OGH vom 28.02.2023, 14Os13/23b
Kopf
Der Oberste Gerichtshof hat am durch die Senatspräsidentin des Obersten Gerichtshofs Mag. Hetlinger als Vorsitzende, die Hofrätinnen des Obersten Gerichtshofs Dr. Mann und Dr. SetzHummel LL.M., den Hofrat des Obersten Gerichtshofs Dr. Haslwanter LL.M. sowie die Hofrätin des Obersten Gerichtshofs Dr. Sadoghi in Gegenwart der Schriftführerin Mag.
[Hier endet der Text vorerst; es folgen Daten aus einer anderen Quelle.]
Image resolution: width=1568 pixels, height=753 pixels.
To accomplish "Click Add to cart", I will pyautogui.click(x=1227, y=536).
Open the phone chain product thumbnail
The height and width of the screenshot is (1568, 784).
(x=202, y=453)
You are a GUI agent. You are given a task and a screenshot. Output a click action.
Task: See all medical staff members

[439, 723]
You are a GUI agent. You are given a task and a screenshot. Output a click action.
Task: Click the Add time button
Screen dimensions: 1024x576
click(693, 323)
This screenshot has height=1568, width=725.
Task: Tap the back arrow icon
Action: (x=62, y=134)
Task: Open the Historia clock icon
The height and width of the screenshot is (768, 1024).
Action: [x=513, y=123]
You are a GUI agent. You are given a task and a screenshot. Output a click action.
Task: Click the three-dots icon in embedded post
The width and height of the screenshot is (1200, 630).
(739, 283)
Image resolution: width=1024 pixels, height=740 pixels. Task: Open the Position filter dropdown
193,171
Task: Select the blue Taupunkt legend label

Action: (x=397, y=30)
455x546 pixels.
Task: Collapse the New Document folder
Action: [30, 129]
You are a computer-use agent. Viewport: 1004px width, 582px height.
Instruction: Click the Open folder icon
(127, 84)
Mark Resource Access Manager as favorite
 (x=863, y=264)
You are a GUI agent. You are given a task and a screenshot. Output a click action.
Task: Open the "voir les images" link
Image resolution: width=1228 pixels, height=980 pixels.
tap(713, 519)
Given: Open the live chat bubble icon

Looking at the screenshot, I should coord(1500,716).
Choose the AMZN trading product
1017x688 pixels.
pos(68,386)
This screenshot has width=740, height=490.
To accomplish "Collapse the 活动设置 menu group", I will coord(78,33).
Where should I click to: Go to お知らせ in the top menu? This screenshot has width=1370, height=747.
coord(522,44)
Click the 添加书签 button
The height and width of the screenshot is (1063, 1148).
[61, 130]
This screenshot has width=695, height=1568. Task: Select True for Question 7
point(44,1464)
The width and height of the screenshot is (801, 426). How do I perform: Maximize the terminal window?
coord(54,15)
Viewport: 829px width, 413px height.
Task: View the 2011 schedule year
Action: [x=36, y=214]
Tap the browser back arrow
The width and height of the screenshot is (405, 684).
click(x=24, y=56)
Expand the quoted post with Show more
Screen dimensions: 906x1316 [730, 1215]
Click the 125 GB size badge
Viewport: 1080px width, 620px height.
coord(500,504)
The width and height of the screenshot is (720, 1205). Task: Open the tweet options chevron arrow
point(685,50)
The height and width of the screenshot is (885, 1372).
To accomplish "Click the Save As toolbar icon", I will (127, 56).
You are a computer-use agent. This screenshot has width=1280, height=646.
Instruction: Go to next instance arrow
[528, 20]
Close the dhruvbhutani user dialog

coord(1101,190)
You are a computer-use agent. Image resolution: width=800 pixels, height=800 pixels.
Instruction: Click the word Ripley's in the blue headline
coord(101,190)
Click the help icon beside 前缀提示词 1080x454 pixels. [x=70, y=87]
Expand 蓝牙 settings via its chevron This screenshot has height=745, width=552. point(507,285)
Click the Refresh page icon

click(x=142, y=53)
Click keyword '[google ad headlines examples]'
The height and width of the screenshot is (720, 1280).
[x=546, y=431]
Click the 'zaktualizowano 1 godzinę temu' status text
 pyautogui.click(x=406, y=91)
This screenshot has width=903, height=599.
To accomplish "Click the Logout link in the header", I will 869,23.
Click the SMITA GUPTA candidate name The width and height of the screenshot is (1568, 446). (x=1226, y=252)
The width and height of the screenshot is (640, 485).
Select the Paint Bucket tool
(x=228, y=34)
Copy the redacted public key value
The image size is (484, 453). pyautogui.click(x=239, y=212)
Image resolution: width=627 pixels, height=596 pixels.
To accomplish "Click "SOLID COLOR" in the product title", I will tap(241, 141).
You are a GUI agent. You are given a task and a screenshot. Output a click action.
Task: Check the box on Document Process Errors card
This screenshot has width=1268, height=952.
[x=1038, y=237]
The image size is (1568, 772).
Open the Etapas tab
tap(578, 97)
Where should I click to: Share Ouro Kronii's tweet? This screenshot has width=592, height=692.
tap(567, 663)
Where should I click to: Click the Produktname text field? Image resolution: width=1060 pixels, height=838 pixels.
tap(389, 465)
Lonin in der Strafsache gegen M* T* wegen Verbrechen der Vergewaltigung nach § 201 Abs 1 StGB und weiterer strafbarer Handlungen über die Nichtigkeitsbeschwerde und die Berufung des Angeklagten gegen das Urteil des Landesgerichts Feldkirch als Schöffengericht vom , GZ 40 Hv 8/22t-40, nach Anhörung der Generalprokuratur in nichtöffentlicher Sitzung den
Beschluss
gefasst:
Spruch
Die Nichtigkeitsbeschwerde wird zurückgewiesen.
Zur Entscheidung über die Berufung werden die Akten dem Oberlandesgericht Innsbruck zugeleitet.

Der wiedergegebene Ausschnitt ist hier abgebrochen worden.